А когда перед нами нерукотворный образ – человек, мы видим в нем – не знаю что, только не образ Божий, и относимся к нему, конечно, не так, как отнеслись бы к иконе, о которой я сейчас сказал... Разве нам разрывает сердце уродство человека – что он зол, что он завистлив и т. д.? Нет! Нам не больно от этого, нам противно! И другому так же противно смотреть на нас, потому что мы такие же, как те, кого мы осуждаем... И вот слепой в потемках бьет слепого, и никто из них не признает, что сам слеп и что это – ужас...

И еще: все в руке Господней; пути Божии неисповедимы: они бывают страшны; они бывают так светозарны, что слепит очи; они бывают так скромны, неприметны, что нужно все наше внимание, чтобы уловить действие Божие. И вся наша жизнь, жизнь каждого отдельного человека, каждого из нас – в руке Господней. И все, без исключения, что в ней происходит, имеет смысл, если бы мы только прозрели и поставили вопрос: Куда ведет Господь? Что это значит? – а не кричали: Мне неудобно! Мне больно! Меня это раздражает! Не хочу этого! Отойди прочь, Господи, с Твоими блаженствами, которые говорят о голоде, и о плаче, и о гонении, и об одиночестве... Не хочу того!..

И мы слепы: слепы в своей жизни, слепы в сложной, богатой жизни других, кто с нами связан; слепы в понимании путей Божиих в истории, слепы по отношению к отдельным лицам и к целым группам людей – верующим, неверующим, своим, чужим; к своим так же слепы, как к чужим... Разве это не ясно, если только подумать?

# Представленные данные:
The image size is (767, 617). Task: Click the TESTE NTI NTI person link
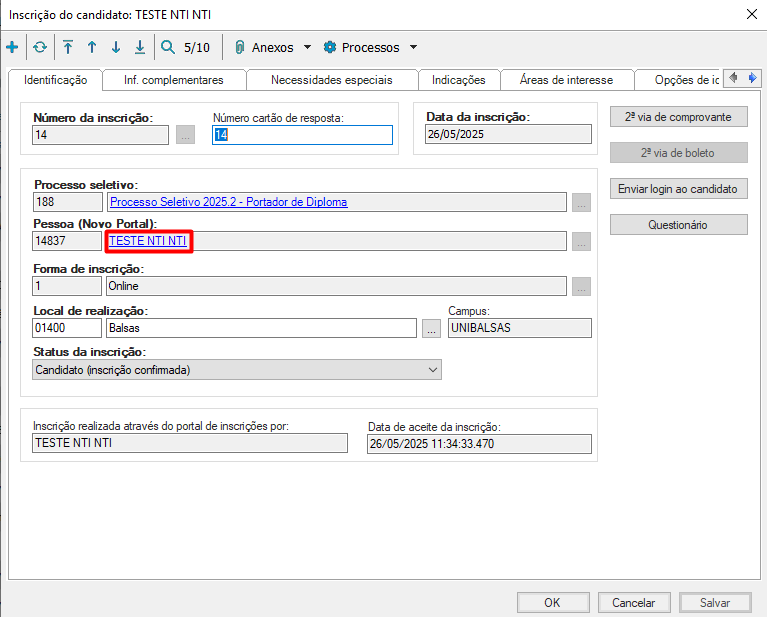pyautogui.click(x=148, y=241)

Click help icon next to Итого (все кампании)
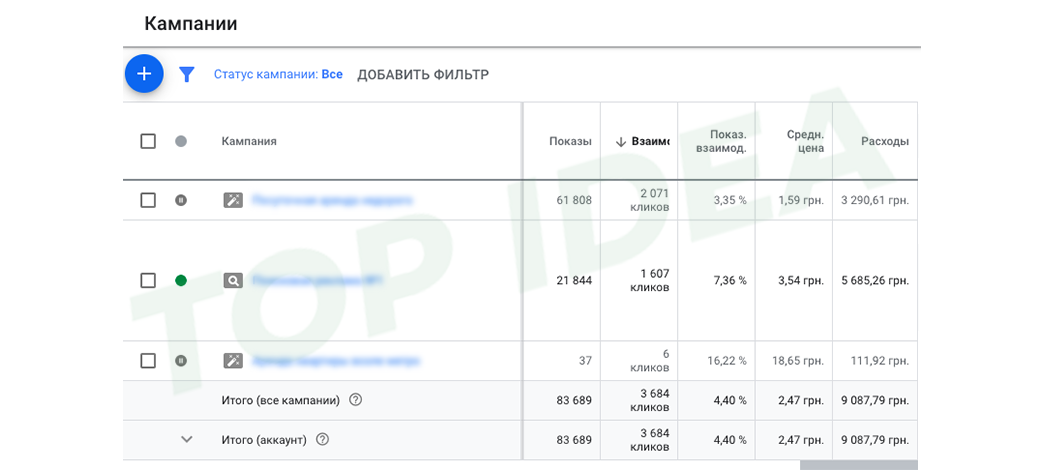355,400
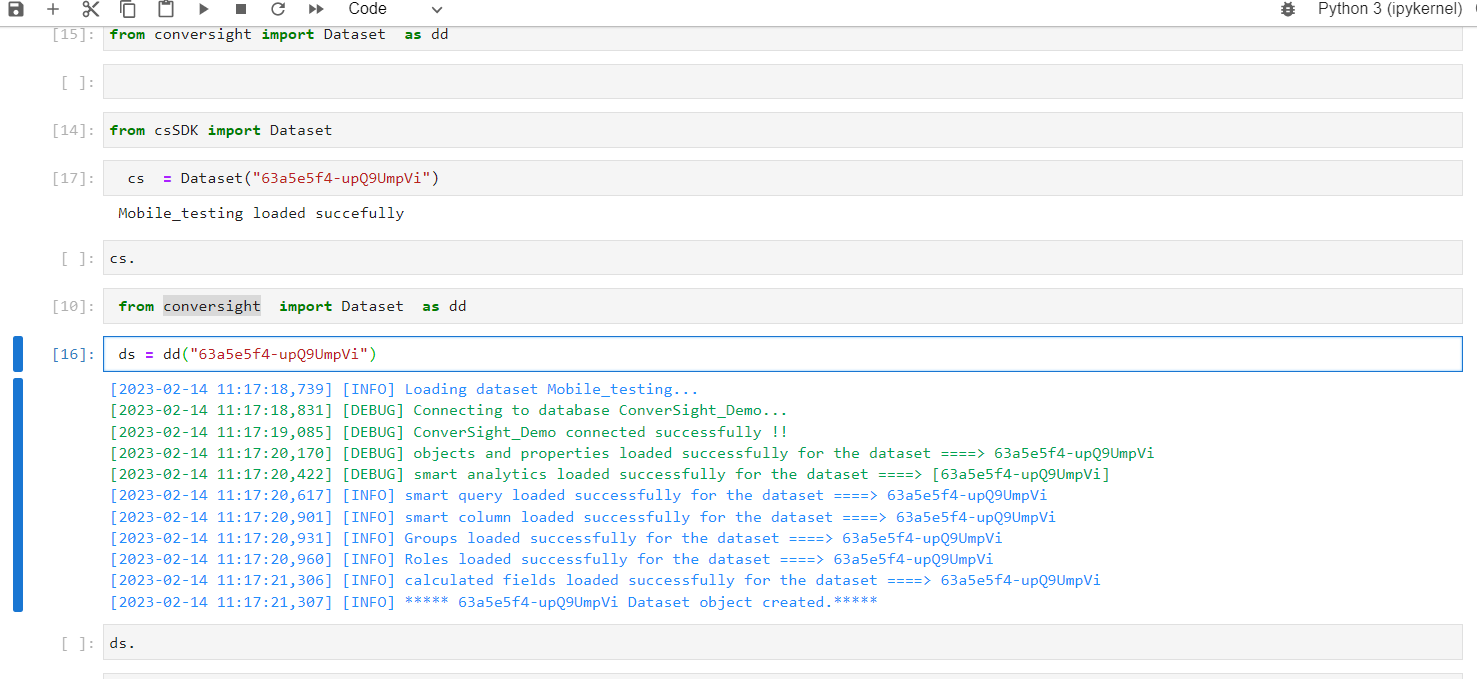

# Задание:
Повторите дословно часть отрывка о духовной слепоте от слов «А когда перед» до слов «это – ужас...» включительно. Данные для выполнения не используются.

# Результат выполнения:
А когда перед нами нерукотворный образ – человек, мы видим в нем – не знаю что, только не образ Божий, и относимся к нему, конечно, не так, как отнеслись бы к иконе, о которой я сейчас сказал... Разве нам разрывает сердце уродство человека – что он зол, что он завистлив и т. д.? Нет! Нам не больно от этого, нам противно! И другому так же противно смотреть на нас, потому что мы такие же, как те, кого мы осуждаем... И вот слепой в потемках бьет слепого, и никто из них не признает, что сам слеп и что это – ужас...